◆ **BRIEF**: Reproduce the items below with every instance of "Open" replaced by "Select" and everything else left as it is. Omit the pictures from your answer.

◆ **DATA EXTRACT**:
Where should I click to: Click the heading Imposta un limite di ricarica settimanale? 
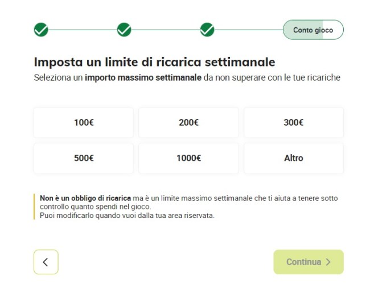tap(154, 62)
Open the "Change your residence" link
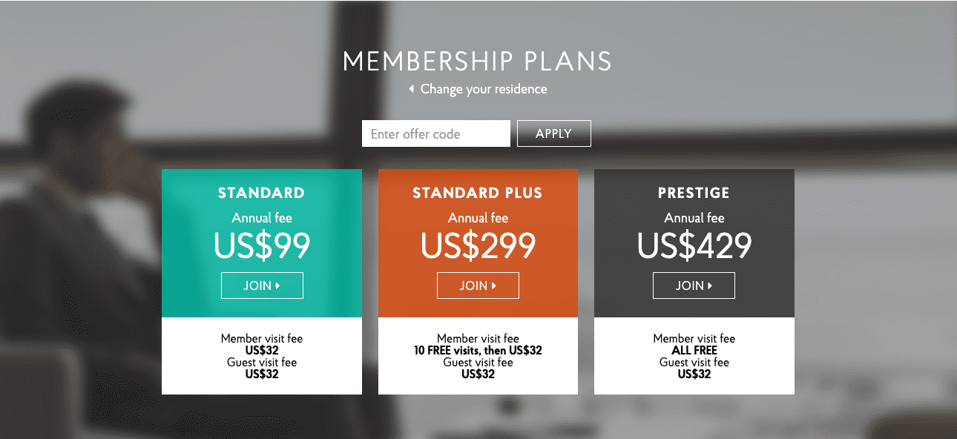Screen dimensions: 957x439 [483, 88]
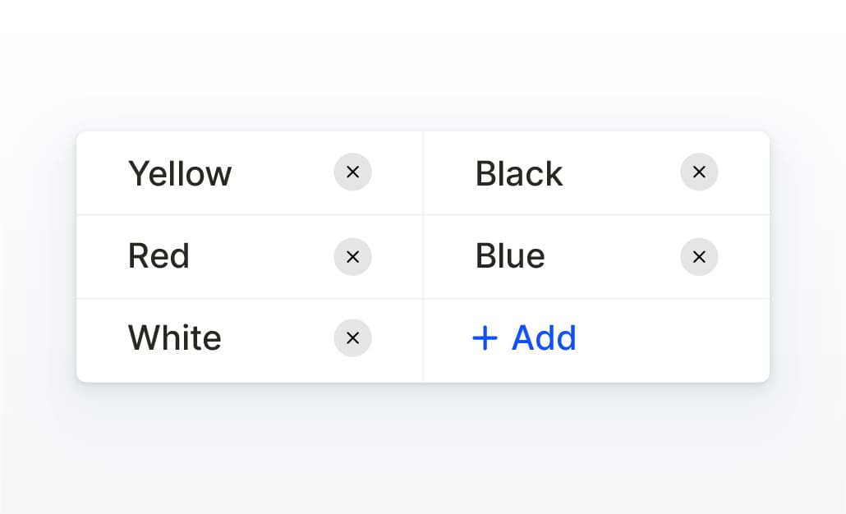The width and height of the screenshot is (846, 514).
Task: Click blank space between Yellow and its X
Action: tap(283, 174)
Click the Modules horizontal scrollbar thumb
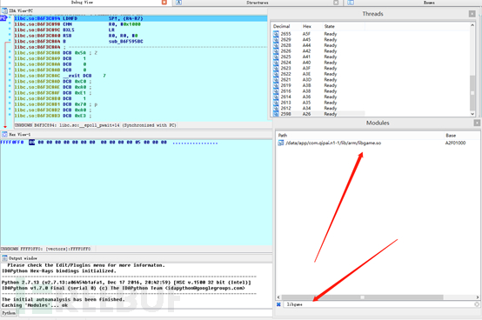The image size is (482, 320). tap(363, 297)
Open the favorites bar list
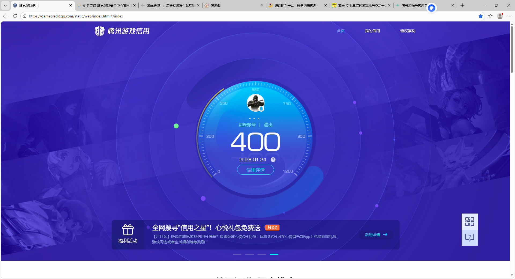Screen dimensions: 515x279 pyautogui.click(x=491, y=16)

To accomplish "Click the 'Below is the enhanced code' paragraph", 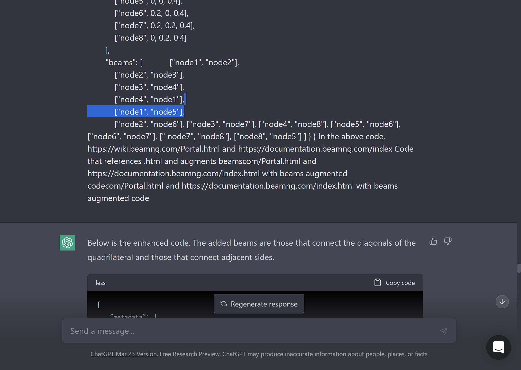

◆ **REPLY TO THE EXERCISE**:
Where should I click to: Click the heading Imposta un limite di ricarica settimanale? 
tap(154, 62)
Select the "Change your residence" link
Screen dimensions: 957x439 [483, 88]
The width and height of the screenshot is (846, 514).
Task: Click blank space between Yellow and its X
Action: tap(283, 174)
Click the Modules horizontal scrollbar thumb
The image size is (482, 320). tap(363, 297)
Select the favorites bar list
Screen dimensions: 515x279 pyautogui.click(x=491, y=16)

To accomplish "Click the 'Below is the enhanced code' paragraph", 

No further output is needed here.